## Exercise description
Exactly as written, repeat all of the records below.

Material provided: Begin

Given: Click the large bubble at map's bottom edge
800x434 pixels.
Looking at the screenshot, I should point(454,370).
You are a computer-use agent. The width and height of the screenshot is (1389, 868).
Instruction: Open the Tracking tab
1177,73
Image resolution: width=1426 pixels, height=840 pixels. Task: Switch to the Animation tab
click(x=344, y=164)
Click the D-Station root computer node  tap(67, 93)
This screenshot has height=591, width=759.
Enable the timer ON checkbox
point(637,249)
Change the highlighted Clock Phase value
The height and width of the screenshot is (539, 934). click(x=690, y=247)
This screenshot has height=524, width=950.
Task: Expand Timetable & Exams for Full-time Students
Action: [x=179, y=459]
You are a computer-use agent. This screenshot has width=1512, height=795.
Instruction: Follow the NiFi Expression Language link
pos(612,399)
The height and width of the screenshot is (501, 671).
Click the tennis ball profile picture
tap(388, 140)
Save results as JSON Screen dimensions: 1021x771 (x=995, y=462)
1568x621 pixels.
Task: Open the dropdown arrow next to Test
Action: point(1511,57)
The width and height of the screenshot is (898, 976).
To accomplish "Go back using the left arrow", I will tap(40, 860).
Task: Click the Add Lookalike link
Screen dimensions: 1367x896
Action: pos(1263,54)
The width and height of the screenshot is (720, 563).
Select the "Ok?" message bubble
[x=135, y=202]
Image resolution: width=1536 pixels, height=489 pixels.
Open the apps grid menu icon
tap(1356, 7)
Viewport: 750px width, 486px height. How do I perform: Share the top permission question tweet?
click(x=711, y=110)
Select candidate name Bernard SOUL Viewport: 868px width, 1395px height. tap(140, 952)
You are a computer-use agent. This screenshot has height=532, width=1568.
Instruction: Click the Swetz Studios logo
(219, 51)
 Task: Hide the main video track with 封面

Material provided: End

## Answer section
Given: Click the large bubble at map's bottom edge
800x434 pixels.
Looking at the screenshot, I should point(454,370).
You are a computer-use agent. The width and height of the screenshot is (1389, 868).
Instruction: Open the Tracking tab
1177,73
Image resolution: width=1426 pixels, height=840 pixels. Task: Switch to the Animation tab
click(x=344, y=164)
Click the D-Station root computer node  tap(67, 93)
This screenshot has height=591, width=759.
Enable the timer ON checkbox
point(637,249)
Change the highlighted Clock Phase value
The height and width of the screenshot is (539, 934). click(x=690, y=247)
This screenshot has height=524, width=950.
Task: Expand Timetable & Exams for Full-time Students
Action: [x=179, y=459]
You are a computer-use agent. This screenshot has width=1512, height=795.
Instruction: Follow the NiFi Expression Language link
pos(612,399)
The height and width of the screenshot is (501, 671).
Click the tennis ball profile picture
tap(388, 140)
Save results as JSON Screen dimensions: 1021x771 (x=995, y=462)
1568x621 pixels.
Task: Open the dropdown arrow next to Test
Action: point(1511,57)
The width and height of the screenshot is (898, 976).
To accomplish "Go back using the left arrow", I will tap(40, 860).
Task: Click the Add Lookalike link
Screen dimensions: 1367x896
Action: pos(1263,54)
The width and height of the screenshot is (720, 563).
Select the "Ok?" message bubble
[x=135, y=202]
Image resolution: width=1536 pixels, height=489 pixels.
Open the apps grid menu icon
tap(1356, 7)
Viewport: 750px width, 486px height. How do I perform: Share the top permission question tweet?
click(x=711, y=110)
Select candidate name Bernard SOUL Viewport: 868px width, 1395px height. tap(140, 952)
You are a computer-use agent. This screenshot has height=532, width=1568.
Instruction: Click the Swetz Studios logo
(219, 51)
 Task: Hide the main video track with 封面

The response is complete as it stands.